Collinsworth also elevated and his son, Austin Collinsworth, to COO before Hornsby’s departure. Like Chahrouri, Austin Collinsworth’s management experience was limited. PFF has always been a go-go workplace—especially during the football season—where there was more “work” in their work-life balance, sources told FOS. That was the case when Hornsby was in charge, but the influx of money changed how PFF was viewed internally as less of a mom-and-pop shop and more of a company that sought to compete with media giants like ESPN.

And Chahrouri’s management style—which multiple former employees described as far harsher than Hornsby’s—was met with skepticism, a combination of Chahrouri’s shorter résumé and his decisions at the helm that failed to propel the site forward. Chahrouri regularly dressed down employees in meetings and over Slack leading to a toxic environment, multiple former employees told FOS. A social media manager who worked under Chahrouri alleged mistreatment in a lawsuit that led PFF to settle with that former employee for $20,000, according to Coller’s book. 

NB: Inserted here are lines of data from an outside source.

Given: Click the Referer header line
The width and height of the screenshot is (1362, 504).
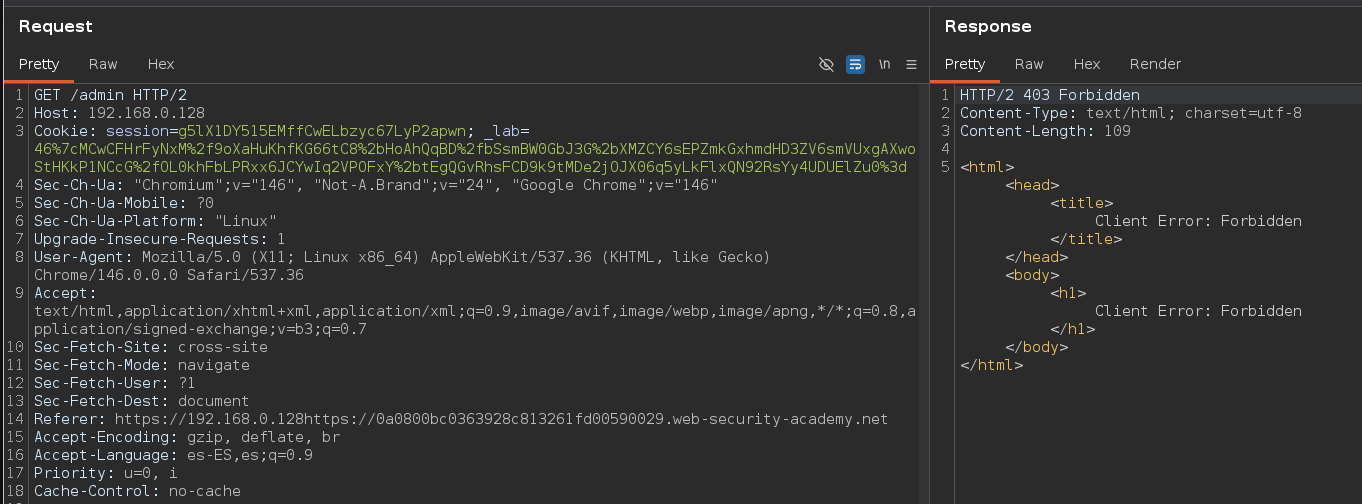Looking at the screenshot, I should click(460, 419).
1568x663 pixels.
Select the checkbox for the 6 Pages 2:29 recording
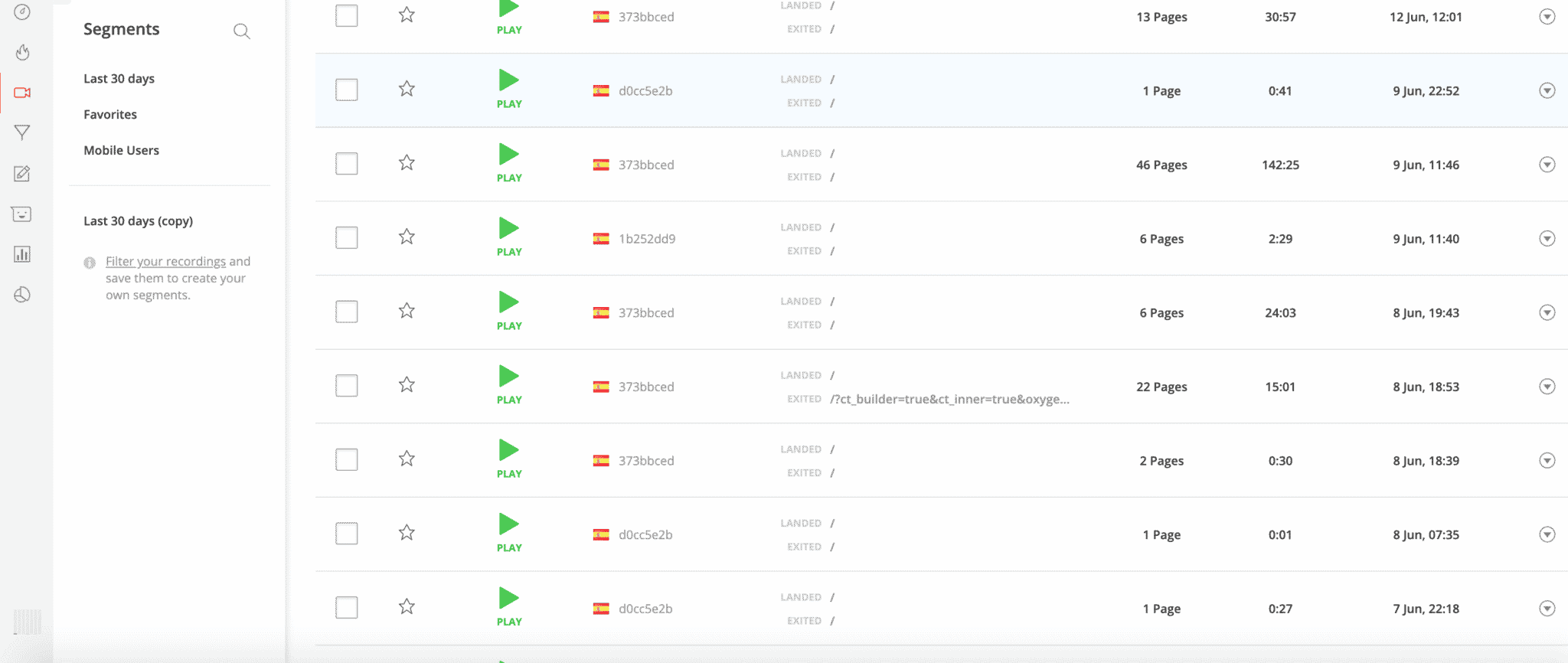[x=347, y=237]
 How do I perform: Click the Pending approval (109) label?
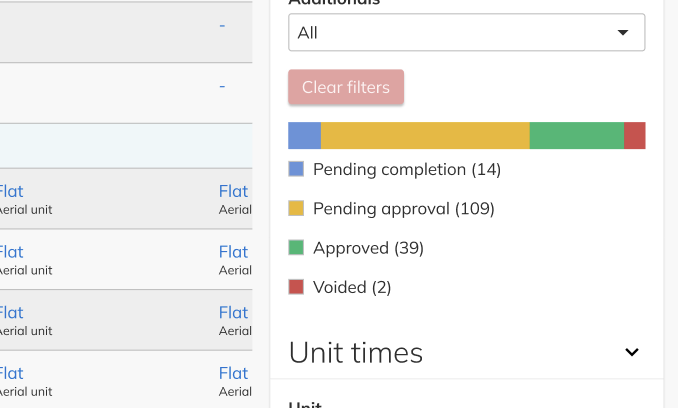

“When I got asked what was the last straw [for Chahrouri], I had to laugh. He’s been this way the whole [expletive] time,” the former employee said. 

Nearly three years after the Silver Like investment, that money has almost entirely been spent, according to multiple sources with knowledge of the matter. There’s been chatter that PFF may be on the hunt for a new partner, this time within the analytics world. SumerSports—an analytics firm owned by billionaire hedge-fund manager Paul Tudor Jones that touts “AI-powered insights to maximize your team’s winning potential” on its website—could be one of those potential partners. (A SumerSports spokesperson declined to comment when reached by FOS.)

In the meantime, PFF remains an analytics power with a strong business supplying pro and college football teams with data—and the relationships the company has built with teams over the years gives it some cushion when higher-tech alternatives become more of a challenge. But there are questions as to how much longer PFF can retain that dominance. 

“The door is wide open for somebody else, and PFF may be in a lose-lose situation,” another former employee says.